The National Hockey League is deceiving retired, current and future players by continuing to downplay the long-term health risks of repeated brain trauma, lawyers for the estate of former NHL player Steve Montador allege in new court filings.
“The NHL is not honest or upfront with its players,” William Gibbs, a lawyer for Montador’s estate, wrote in documents filed Feb. 28 in U.S. district court in Chicago.
The documents were filed in connection with a request made by the NHL in January for summary judgement in a wrongful death lawsuit filed by Montador's family. If the NHL's request is granted, a judge would make a ruling and the case would conclude without depositions or a trial. Montador's lawyers are fighting the NHL’s motion.
Gibbs wrote that multiple scientific studies over the past decades have established a link between repeated brain trauma and neurocognitive diseases and disorders, such as chronic traumatic encephalopathy, or CTE.
“The NHL denies this reality,” he wrote. “Every time that a former NHL player’s brain reveals CTE, the league posits that ‘it’s way premature to be drawing any conclusions at this point; regarding NHL play and CTE.’ Even to this day, after repeatedly informing its players and the public that it is the ‘leader’ in concussion care, knowledge and research, the NHL boldly informs all NHL players, past, present and future, that there is no proven scientific or statistical evidence demonstrating a connection or correlation between repeated impacts to the head sustained in the NHL and long-term neurodegenerative diseases.
“These false proclamations harm NHL players. By inserting doubt into the equation, the NHL implicitly encourages players to disregard the significance of head injuries and play through the symptoms.”
Montador played 571 NHL games during a 14-year pro career that included stints with the Flames, Panthers, Ducks, Bruins, Sabres and Blackhawks. He was 35 when he died on Feb. 15, 2015. Three months after his death, researchers with the Canadian Sports Concussion Project at Toronto’s Krembil Neuroscience Centre disclosed the former defenceman had suffered from CTE.
Montador had 19 documented concussions during his pro and junior hockey career and was repeatedly cleared to return to the NHL by team doctors after four concussions in 12 weeks in 2012, his family says.
Montador’s family sued the NHL in December 2015, alleging the league has promoted violence and profited off of it while not adequately advising players of the risks of repeated long-term brain injuries.
The Montador family’s lawsuit against the NHL was put on hold for four years while the NHL fought a proposed class-action lawsuit filed by more than 100 former NHL players.

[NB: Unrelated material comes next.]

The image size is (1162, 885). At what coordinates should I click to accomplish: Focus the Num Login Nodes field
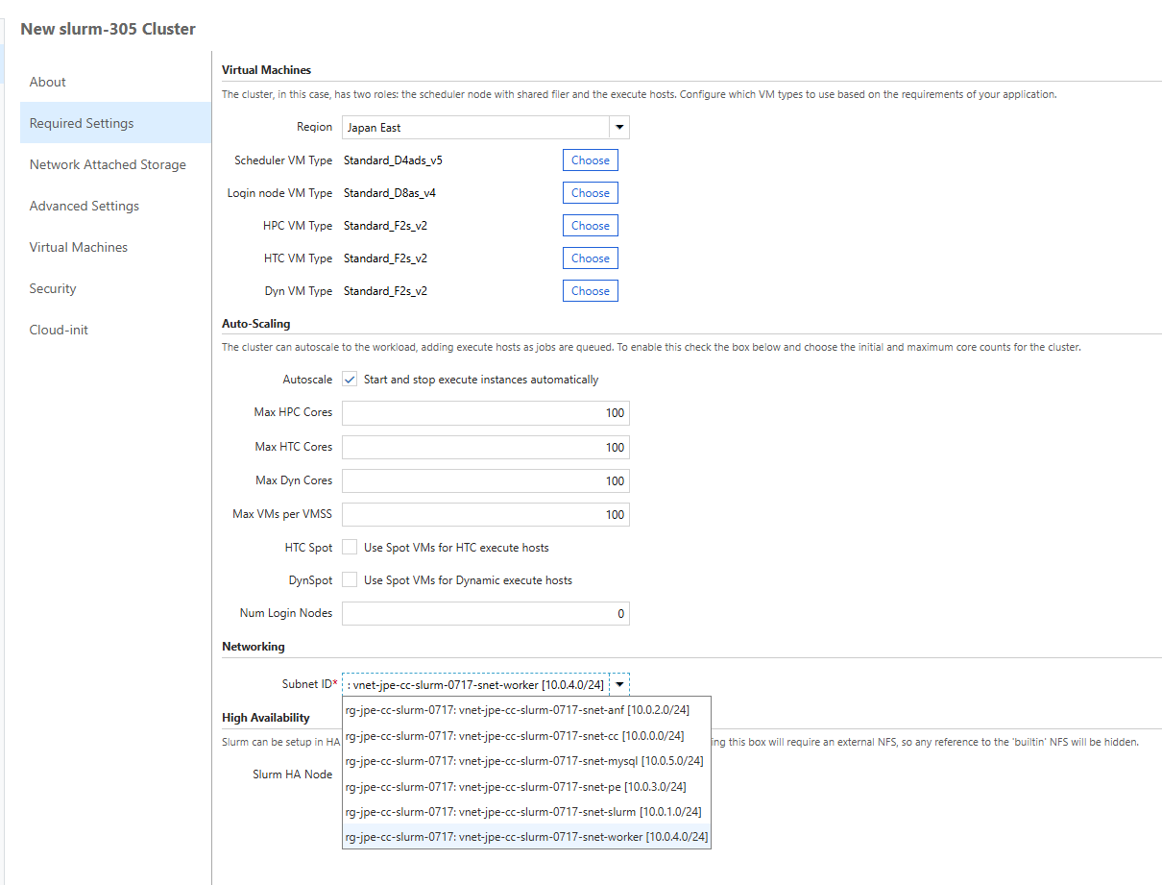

After a settlement in that case – one that bars nearly 300 former players and their families from pursuing legal action in the future in exchange for a $22,000 (U.S.) per player settlement – Montador’s case moved forward.

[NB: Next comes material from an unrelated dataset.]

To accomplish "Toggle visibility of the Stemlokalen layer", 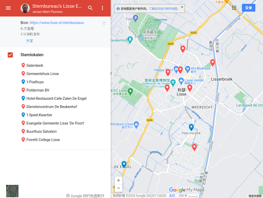I will click(10, 55).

The NHL has alleged that any legal claims related to Montador’s injury “may be barred, in whole or in part, from recovery due to his contributory and/or comparative negligence."
"Any injury or damage sustained by [Montador] was caused, in whole or in part, by [Montador's] own lack of due care and fault, and/or by pre-existing conditions; and/or the lack of due care of others for whom the NHL has no responsibility or control,” the league wrote in a July 2019 answer to the Montador family’s lawsuit.
In his Feb. 28 filing, Gibbs referenced an email sent by NHL deputy commissioner Bill Daly on September 11, 2011, to NHL commissioner Gary Bettman and other colleagues after three NHL enforcers — Derek Boogaard, Rick Rypien, and Wade Belak — died in a span of four months. Daly wrote that hockey fighting leads to head injuries and concussions, more cases of depressions, and more instances of “personal tragedies.”
“While the NHL has long known that its players involved in fights were susceptible to brain damage and/or depression and/or substance abuse, due to the extreme physical and emotional toll fighting placed upon them, [it] failed to put an end to the problem,” Montador’s lawyers wrote. “While unnecessary violence, including brutal fist-fighting, has permeated NHL games, the NHL has been on notice that multiple blows to the head can lead to long-term brain injury, including but not limited to memory loss, dementia, depression, addiction and CTE and its related symptoms… the NHL said nothing to its players about any of it.”
The NHL has until March 13 to reply to the plaintiff’s filing.